• [Work instruction]: Output exactly the lines from the one with "At what coordinates should I click to accomplish: Run" to the close of the records below, first and last included.

[Extracted records]
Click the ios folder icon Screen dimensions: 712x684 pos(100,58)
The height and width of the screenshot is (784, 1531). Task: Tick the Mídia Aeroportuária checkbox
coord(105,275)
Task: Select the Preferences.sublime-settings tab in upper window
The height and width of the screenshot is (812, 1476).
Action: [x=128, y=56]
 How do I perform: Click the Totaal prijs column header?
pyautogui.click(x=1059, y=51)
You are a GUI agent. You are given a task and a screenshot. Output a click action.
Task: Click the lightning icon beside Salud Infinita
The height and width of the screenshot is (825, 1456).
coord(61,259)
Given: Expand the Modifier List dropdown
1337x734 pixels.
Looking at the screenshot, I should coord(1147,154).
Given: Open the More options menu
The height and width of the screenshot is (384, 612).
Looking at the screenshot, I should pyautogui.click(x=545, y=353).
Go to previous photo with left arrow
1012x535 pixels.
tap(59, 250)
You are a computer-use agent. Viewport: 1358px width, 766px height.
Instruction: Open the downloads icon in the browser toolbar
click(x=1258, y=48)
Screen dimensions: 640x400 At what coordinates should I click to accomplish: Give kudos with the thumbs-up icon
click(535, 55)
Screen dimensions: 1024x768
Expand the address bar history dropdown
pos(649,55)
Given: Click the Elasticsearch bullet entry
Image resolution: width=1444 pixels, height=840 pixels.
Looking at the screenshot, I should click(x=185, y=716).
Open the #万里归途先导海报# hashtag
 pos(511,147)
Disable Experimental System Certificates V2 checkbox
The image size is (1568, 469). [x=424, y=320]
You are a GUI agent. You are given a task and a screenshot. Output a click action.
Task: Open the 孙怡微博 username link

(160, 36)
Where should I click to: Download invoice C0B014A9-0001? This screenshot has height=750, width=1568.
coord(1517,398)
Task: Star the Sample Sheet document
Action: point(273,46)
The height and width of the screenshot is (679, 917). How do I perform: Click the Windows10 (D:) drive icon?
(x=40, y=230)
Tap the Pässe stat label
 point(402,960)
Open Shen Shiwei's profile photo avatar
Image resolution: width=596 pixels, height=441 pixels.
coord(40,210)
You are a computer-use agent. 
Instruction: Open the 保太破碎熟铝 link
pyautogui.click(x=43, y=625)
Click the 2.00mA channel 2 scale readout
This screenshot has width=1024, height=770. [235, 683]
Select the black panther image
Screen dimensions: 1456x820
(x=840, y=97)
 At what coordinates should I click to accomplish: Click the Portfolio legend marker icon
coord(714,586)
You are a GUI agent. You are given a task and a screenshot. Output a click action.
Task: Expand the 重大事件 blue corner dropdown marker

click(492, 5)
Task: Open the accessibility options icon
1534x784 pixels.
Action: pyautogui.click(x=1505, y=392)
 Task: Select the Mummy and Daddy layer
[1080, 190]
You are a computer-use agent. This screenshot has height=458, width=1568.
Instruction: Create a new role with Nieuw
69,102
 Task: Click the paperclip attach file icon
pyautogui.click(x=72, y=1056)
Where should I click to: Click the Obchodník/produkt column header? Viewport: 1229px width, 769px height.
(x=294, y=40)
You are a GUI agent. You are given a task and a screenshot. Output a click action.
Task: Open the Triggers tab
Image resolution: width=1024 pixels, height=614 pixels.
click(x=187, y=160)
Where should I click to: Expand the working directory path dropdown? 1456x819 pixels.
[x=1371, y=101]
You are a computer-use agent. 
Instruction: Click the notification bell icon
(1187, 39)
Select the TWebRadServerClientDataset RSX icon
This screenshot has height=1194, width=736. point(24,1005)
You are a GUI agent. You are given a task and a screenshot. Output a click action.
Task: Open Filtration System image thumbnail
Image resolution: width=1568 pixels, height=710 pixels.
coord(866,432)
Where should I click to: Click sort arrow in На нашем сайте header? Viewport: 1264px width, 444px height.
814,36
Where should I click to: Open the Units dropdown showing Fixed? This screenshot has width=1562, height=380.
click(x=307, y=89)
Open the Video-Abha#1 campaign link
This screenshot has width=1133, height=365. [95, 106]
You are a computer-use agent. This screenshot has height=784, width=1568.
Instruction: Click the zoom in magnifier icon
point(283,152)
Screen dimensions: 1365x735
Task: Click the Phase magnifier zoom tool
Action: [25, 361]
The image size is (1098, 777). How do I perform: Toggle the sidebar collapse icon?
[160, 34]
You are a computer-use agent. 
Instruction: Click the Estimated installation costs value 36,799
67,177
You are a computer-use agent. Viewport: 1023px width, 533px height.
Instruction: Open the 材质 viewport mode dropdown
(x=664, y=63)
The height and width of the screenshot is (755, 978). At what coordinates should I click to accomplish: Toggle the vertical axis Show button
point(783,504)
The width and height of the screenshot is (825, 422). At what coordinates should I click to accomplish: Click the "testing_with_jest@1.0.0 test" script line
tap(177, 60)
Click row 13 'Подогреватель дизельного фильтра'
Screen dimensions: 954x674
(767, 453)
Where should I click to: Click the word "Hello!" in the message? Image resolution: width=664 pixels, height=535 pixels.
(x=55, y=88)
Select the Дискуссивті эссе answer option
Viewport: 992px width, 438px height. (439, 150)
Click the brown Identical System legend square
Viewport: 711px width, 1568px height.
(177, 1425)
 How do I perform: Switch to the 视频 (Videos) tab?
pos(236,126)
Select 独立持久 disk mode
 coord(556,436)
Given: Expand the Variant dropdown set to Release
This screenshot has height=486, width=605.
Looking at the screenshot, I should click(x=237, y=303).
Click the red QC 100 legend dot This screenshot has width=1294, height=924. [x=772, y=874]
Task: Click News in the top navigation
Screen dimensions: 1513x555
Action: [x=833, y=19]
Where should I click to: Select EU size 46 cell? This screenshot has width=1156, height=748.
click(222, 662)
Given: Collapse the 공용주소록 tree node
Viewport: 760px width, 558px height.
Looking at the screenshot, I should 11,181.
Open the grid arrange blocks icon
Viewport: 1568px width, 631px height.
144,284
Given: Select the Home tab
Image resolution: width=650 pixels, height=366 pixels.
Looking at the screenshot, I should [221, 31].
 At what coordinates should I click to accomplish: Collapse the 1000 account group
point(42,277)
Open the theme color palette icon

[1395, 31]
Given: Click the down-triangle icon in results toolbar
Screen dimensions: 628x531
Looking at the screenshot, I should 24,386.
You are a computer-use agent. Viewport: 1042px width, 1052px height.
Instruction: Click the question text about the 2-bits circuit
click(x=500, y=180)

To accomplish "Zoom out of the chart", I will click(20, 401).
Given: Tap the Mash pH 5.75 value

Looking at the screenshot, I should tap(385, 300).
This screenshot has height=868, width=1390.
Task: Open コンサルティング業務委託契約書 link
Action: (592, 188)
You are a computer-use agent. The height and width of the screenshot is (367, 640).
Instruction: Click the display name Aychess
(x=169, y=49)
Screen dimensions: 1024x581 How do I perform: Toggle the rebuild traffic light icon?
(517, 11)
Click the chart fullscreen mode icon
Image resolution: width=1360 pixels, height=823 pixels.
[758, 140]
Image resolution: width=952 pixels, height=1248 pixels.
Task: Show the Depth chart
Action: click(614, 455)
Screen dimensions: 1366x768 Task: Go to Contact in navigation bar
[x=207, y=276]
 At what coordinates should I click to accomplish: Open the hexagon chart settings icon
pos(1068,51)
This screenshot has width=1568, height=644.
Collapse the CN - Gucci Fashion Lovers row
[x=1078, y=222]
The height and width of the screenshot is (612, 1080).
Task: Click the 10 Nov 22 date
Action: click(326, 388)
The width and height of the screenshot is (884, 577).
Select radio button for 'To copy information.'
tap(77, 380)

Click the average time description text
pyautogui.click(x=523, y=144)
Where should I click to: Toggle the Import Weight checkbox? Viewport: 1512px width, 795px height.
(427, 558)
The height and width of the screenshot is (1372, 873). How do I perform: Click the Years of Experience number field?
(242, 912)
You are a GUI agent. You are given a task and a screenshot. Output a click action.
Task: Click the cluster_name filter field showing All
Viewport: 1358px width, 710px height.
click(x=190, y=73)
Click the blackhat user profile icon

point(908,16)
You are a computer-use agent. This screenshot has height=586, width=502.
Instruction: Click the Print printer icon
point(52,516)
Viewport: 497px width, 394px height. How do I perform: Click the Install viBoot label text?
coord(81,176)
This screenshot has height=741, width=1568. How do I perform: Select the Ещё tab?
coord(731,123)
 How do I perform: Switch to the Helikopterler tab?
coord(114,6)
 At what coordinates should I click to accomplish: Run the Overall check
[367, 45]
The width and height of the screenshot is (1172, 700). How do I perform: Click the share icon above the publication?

• [Answer to this task]:
 At what coordinates should I click to accomplish: Run the Overall check
[367, 45]
The width and height of the screenshot is (1172, 700). How do I perform: Click the share icon above the publication?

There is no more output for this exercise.